= Beginning of Section =
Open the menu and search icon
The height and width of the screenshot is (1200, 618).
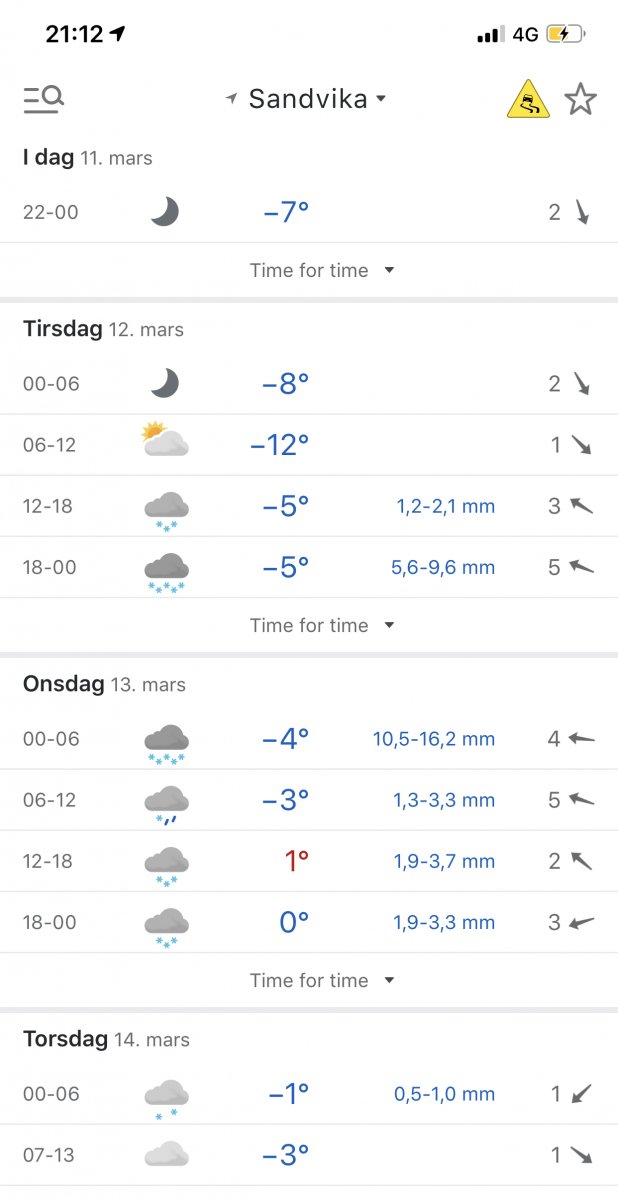(44, 99)
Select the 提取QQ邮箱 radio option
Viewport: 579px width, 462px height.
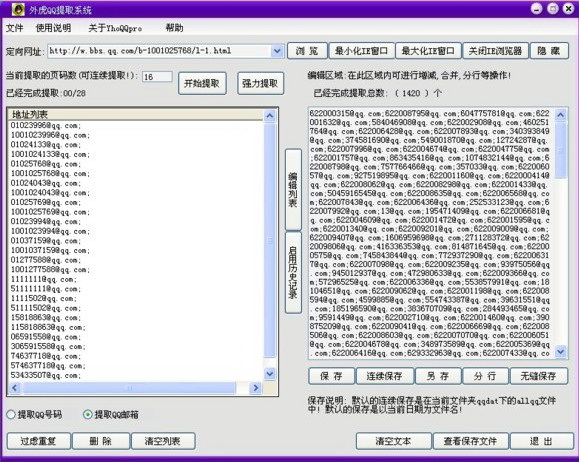tap(88, 414)
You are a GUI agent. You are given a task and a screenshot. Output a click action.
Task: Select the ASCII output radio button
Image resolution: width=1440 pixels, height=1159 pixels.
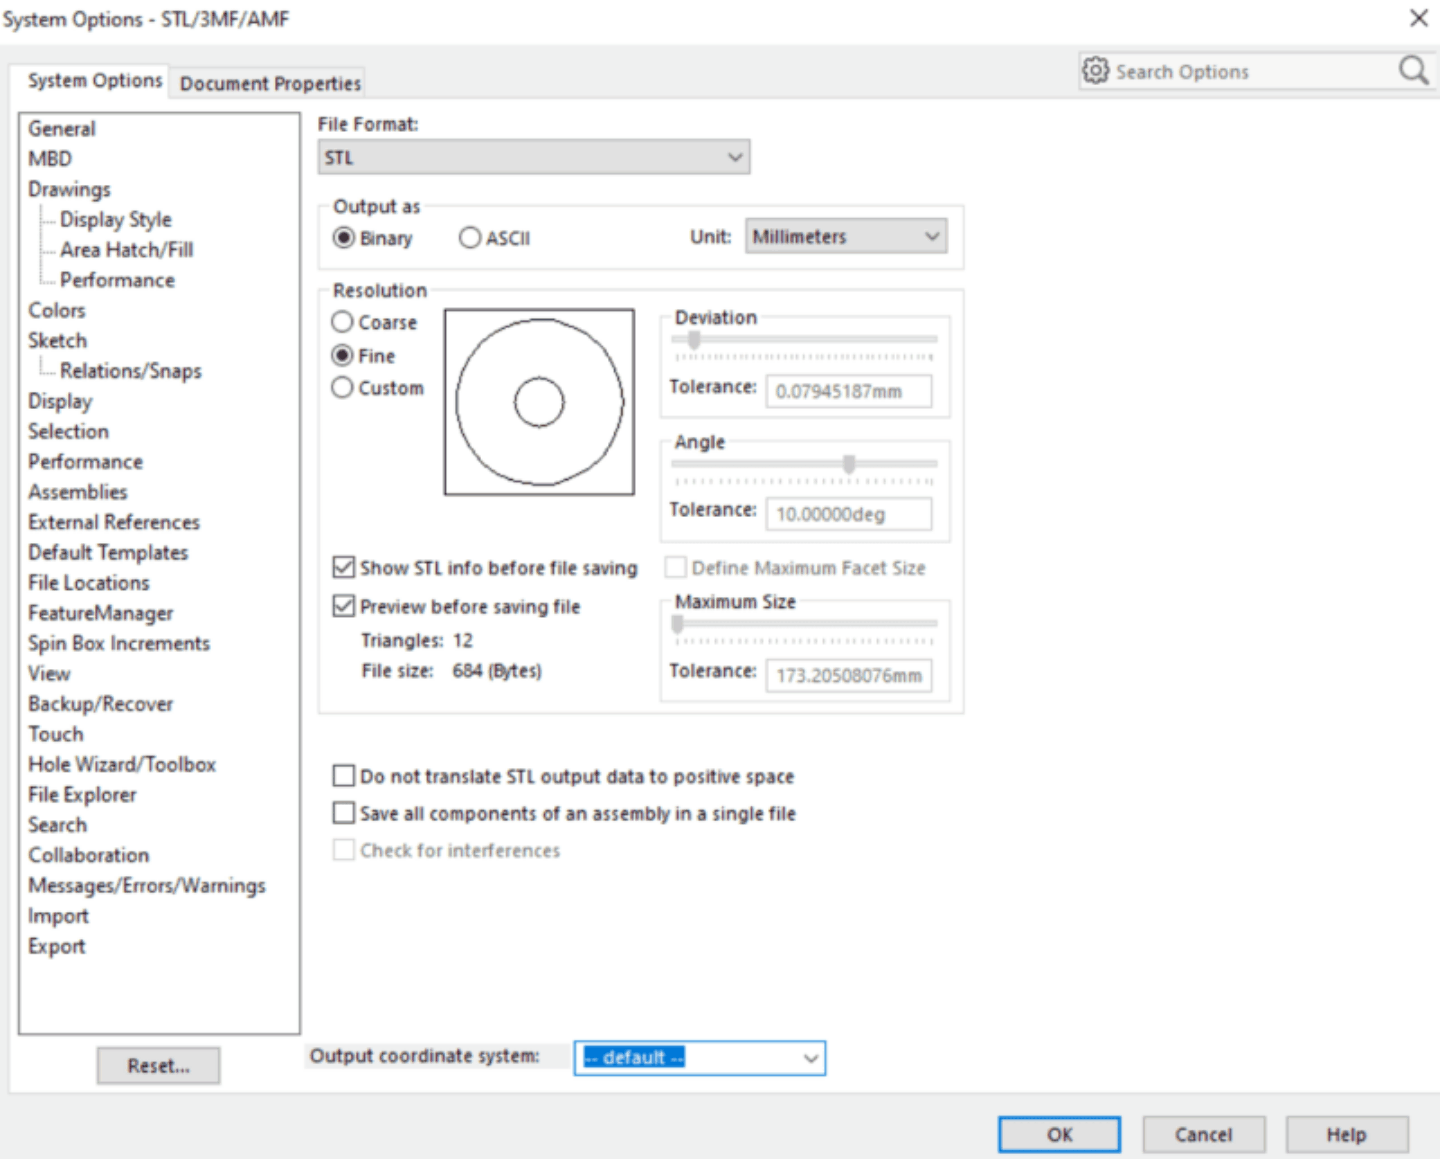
= End of Section =
## [Exercise objective]
Apart from the pictures, every line above must be printed exactly.

## [Solution below]
Open the menu and search icon
The height and width of the screenshot is (1200, 618).
(44, 99)
Select the 提取QQ邮箱 radio option
Viewport: 579px width, 462px height.
tap(88, 414)
You are a GUI agent. You are given a task and a screenshot. Output a click action.
Task: Select the ASCII output radio button
Image resolution: width=1440 pixels, height=1159 pixels.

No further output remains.